Problem Statement
The pilot team aimed to quantify wage outcomes for CalWORKs participants in specific ZIP Code areas. It focuses on developing a model to understand the factors associated with achieving stable wages that can support raising a family in California. This helps assess the effectiveness of the TANF program.
Project Description
The project utilized state administrative data to explore the long-term earnings outcomes of TANF participants. By linking TANF and wage data from the Medi-Cal Eligibility Data System (MEDS) and the California Employment Development Department, the project focused on a cohort of individuals who exited the TANF program in 2015. Five targeted ZIP Code Tabulation Areas (ZCTAs) were selected, and individual-level data were aggregated to the case level. Two separate generalized logistic regressions were conducted to identify characteristics associated with achieving stable wages above poverty thresholds. Model one considered case-level variables, while model two incorporated community-level variables. Stable wages were defined using the official poverty measure (OPM) and the California poverty measure (CPM). The analysis encompassed three years prior to TANF exit and four years afterward. The project's design process involved creating an analytic data set, performing regression analyses, and considering future individual-level analyses. The project delivered valuable insights into the factors associated with stable wages among TANF participants in specific ZCTAs.

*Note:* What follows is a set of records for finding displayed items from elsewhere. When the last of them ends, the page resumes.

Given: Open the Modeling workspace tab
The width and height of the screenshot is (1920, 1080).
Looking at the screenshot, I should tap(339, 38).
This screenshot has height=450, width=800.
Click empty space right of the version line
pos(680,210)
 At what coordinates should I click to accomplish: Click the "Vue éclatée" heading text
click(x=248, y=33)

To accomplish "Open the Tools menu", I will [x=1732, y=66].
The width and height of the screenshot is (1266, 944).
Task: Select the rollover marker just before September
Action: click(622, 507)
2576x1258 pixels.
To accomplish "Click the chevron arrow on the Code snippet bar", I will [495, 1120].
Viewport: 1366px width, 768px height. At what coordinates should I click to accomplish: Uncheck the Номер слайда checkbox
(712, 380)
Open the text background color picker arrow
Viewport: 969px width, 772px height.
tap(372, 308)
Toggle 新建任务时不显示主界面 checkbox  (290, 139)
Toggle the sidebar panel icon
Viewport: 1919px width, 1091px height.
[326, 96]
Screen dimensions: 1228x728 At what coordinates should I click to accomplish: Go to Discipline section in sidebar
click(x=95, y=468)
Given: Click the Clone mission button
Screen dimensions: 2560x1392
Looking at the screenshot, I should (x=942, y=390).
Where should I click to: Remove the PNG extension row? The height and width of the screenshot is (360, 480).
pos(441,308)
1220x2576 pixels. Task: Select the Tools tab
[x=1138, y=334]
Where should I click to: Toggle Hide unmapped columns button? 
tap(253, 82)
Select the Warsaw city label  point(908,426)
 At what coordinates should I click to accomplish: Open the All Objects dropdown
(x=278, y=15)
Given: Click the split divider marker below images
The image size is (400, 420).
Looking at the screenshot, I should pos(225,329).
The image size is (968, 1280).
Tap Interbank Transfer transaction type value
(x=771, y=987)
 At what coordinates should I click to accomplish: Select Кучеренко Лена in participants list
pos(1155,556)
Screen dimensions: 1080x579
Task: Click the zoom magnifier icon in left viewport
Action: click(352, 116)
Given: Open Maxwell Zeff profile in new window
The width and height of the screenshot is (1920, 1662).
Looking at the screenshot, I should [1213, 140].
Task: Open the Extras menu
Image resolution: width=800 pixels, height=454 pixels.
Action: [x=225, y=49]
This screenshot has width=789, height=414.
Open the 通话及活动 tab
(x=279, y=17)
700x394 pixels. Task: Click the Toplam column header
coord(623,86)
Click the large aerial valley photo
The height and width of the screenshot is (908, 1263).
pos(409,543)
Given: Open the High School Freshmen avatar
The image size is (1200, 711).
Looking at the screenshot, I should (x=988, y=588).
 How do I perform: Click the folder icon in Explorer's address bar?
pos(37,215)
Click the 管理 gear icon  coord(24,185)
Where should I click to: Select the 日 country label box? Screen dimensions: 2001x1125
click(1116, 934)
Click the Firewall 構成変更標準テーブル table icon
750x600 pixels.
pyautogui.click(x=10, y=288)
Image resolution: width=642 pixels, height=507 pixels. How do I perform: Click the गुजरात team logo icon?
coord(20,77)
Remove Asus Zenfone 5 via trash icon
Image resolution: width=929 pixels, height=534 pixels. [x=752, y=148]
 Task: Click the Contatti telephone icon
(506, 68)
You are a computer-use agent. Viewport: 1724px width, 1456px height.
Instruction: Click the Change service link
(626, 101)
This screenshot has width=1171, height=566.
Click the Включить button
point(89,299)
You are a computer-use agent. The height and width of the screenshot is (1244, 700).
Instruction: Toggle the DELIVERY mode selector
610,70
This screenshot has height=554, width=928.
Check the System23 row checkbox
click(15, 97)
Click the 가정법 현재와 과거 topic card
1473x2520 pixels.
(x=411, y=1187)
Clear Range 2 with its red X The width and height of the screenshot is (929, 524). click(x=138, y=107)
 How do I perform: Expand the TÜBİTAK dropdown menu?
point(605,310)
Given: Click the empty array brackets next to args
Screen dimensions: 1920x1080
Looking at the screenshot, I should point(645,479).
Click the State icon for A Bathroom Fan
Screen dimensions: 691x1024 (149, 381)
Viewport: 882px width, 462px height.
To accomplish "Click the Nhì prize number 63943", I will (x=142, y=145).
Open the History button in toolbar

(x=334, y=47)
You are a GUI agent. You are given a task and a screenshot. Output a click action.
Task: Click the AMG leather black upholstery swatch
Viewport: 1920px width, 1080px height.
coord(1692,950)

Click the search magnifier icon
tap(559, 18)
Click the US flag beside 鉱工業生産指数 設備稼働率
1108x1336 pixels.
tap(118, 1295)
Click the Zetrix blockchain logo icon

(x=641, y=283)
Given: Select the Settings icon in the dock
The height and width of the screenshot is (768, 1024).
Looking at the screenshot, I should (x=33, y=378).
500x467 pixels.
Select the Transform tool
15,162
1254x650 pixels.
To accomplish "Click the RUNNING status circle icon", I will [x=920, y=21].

Project Outcomes and Impact
The findings revealed that only 10% of TANF participants achieved stable earnings after exiting the program with the presence of earnings at the time of exit as the strongest predictor of stable wages. Future plans include tracking earnings for up to four years post-TANF exit and examining regional outcome differences.
Replicable Takeaways
This project serves as a replicable model for staff from other agencies looking for examples of efforts that support the use of administrative data for learning and improvement. Policymakers, researchers, and organizations seeking to expand the use of data in state TANF agencies may find interest in this project.